✕ CLOSE Online Special City News Entrepreneurship Environment Factcheck Everything Woman Home Front Islamic Forum Life Xtra Property Travel & Leisure Viewpoint Vox Pop Women In Business Art and Ideas Bookshelf Labour Law Letters
Click Here To Listen To Trust Radio Live

Inside booming Abuja sesame market

Sesame seed, popularly called beninseed, is one of the cash crops that mostly attract the attention of farmers because of the quick money those cultivating it make after harvest.  

Many rural farmers, especially women, cultivate the crop in large quantities to make a living.  

In the Federal Capital Territory (FCT), many communities transport sesame to Kwali market for sale, from where trailers load the commodity to parts of the country.  

SPONSOR AD

The market has also helped in engaging some unemployed youths who load and offload the commodity. Food vendors also make brisk business.  

NDE disburses loans to 42 beneficiaries to start goat production in Kaduna

Fraudsters now find easy targets in gullible farmers

Daily Trust on Sunday further gathered that 75 per cent of sesame farmers are women due to its ‘easy’ cultivation and harvest process. 
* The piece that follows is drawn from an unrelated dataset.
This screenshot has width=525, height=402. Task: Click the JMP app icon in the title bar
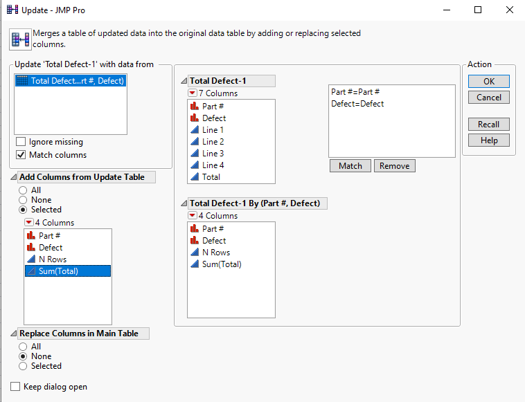pos(12,10)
The planting season of the crop mostly takes place between September and October when the rains are subsiding, and its harvest starts from the end of October. 
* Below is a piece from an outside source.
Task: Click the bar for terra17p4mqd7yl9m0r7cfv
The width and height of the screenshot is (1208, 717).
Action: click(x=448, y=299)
It was also gathered that it is at the peak of harvest that farmers smile to the banks after selling the crop.

Speaking with our reporter, Mrs Rabi Usman, a native of Kilankwa community, a sesame farmer who brought a large quantity of the commodity to the market in Kwali, said she had been into farming for over 15 years.

Mrs Usman, who said she had achieved a lot from sesame farming, said she was able to build a house and bought two pick-up vans through the venture.

She said she always engaged the services of labourers in her 25-hectare farm.

“I think the major challenge of sesame farming is that if you are not lucky, thieves will invade your farm at night and harvest the crop because there is a lot of money in it. In fact, some farmers lost their crops overnight as thieves came and harvested them,” she said. 

She said a big bag of sesame cost between N80,000 and N120,000 this year, unlike last year when a medium bag of the commodity was sold between N60,000 and N70,000. 

Ayuba Daniel from Paiko community in Gwagwalada Area Council said he had been into sesame farming for many years and had achieved a lot, including building a house and sponsoring his children in school.

Daniel said, “To God be the glory for this year’s harvest because the price has increased. Last year, I sold a bag of sesame at N70,000, but this year, it is between N80,000 and N100,000 per bag.” 

The chairman of the Federal Capital Territory (FCT) chapter of the Sesame Seed Traders Association of Nigeria (SSTAN), Alhaji Abdulyakeen Hassan, said members of the association had over 150 members and were responsible for conveying the commodity on trailers to industries across the country. He, however, lamented that lack of government support had been a major challenge to them.

He further said the FCT sesame market had existed for 10 years, adding that it is one of the most organised markets of the crop after Dawanau in Kano State.

He said that over 150 trailers came to the market every harvest season to load sesame to the far North and industries across the country.

“Most of the people that control the sesame business are foreigners,” he also said.

 

Join Daily Trust WhatsApp Community For Quick Access To News and Happenings Around You.

Breaking NEWS: Nigerians can now earn US Dollars. Earning $15,000 (₦25 million naira) Monthly as a Nigerian is no longer complicated.